Pour revenir à la psychanalyse, il faut dire que Benjamin et Fondane se montrent tous deux très critiques par rapport à la seule grande interprétation psychanalytique de la vie et de l’œuvre de Baudelaire, réalisée avant 1940, par le Dr René Laforgue : L’Échec de Baudelaire.[24] Pour René Laforgue, Baudelaire entre dans une classe particulière de malades, avec tous ceux qui sont amoureux de leur propre déchéance physique et spirituelle, créant leur propre échec, et préférant rester en dehors de la vie et de ses valeurs. Le désir de rester en dehors de la vie est identifié par René Laforgue avec le désir de rester éternellement un enfant près du sein maternel : dans l’immaturité affective du poète, le psychanalyste retrouve la persistance d’un complexe d’Œdipe mal résolu.

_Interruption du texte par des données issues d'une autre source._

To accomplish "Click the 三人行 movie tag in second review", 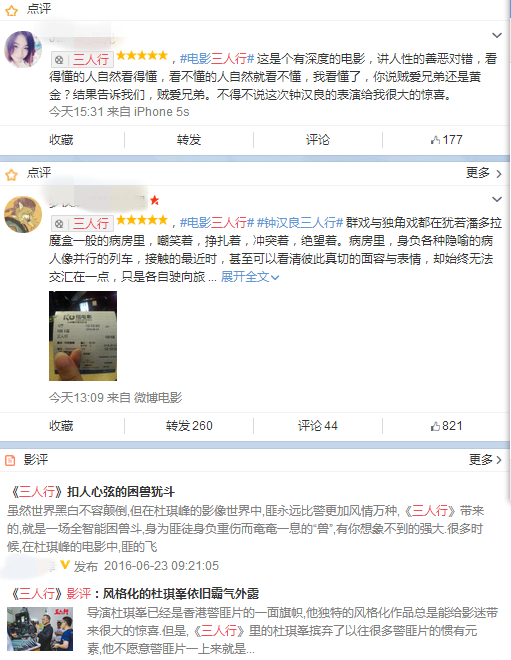I will [83, 224].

Walter Benjamin s’oppose à ce genre d’interprétation simplificatrice, en montrant qu’elle s’accorde « terme à terme » avec les « études conventionnelles » entreprises par la vieille « histoire littéraire ».[25] J’ai l’impression que Fondane serait d’accord avec la remarque qui regarde le déterminisme, et avec le fait que la psychanalyse n’est qu’une continuation de l’histoire littéraire faite dans l’esprit de Sainte-Beuve et Thibaudet. Même s’il reprend quelques aperçus de la psychanalyse dans Baudelaire et l’expérience du gouffre, Fondane en critique la tendance à tout expliquer par les manifestations de la sexualité infantile (chapitre XII). Sa référence au livre de René Laforgue est directe et polémique : Fondane cite des passages où le psychanalyste affirme péremptoirement que Baudelaire n’est pour lui qu’un malade parmi d’autres, un sacrifié de la vie, bref un raté. Le rejet des thèses de Laforgue se construit autour de la question de l’« échec » : la vie de Baudelaire ne peut pas être jugée sous cet angle, ne serait-ce que l’étonnante « réussite » des Fleurs du mal.[26] L’échec et la réussite semblent intéresser fort peu Walter Benjamin, quoique certaines remarques sur les Fleurs du mal suggèrent qu’il accordait au volume le statut de livre le plus important du XIXe siècle (il en parle comme du dernier recueil de poésie lyrique à avoir joui d’une célébrité européenne).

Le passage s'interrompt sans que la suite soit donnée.